──────── Record extracts ────────

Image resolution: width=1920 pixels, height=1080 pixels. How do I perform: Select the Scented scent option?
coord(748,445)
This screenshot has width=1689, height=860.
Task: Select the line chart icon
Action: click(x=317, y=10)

────────

What you need to do.
Restate the data above word for word. Leave nothing out.

Result of the exercise.
Image resolution: width=1920 pixels, height=1080 pixels. How do I perform: Select the Scented scent option?
coord(748,445)
This screenshot has width=1689, height=860.
Task: Select the line chart icon
Action: click(x=317, y=10)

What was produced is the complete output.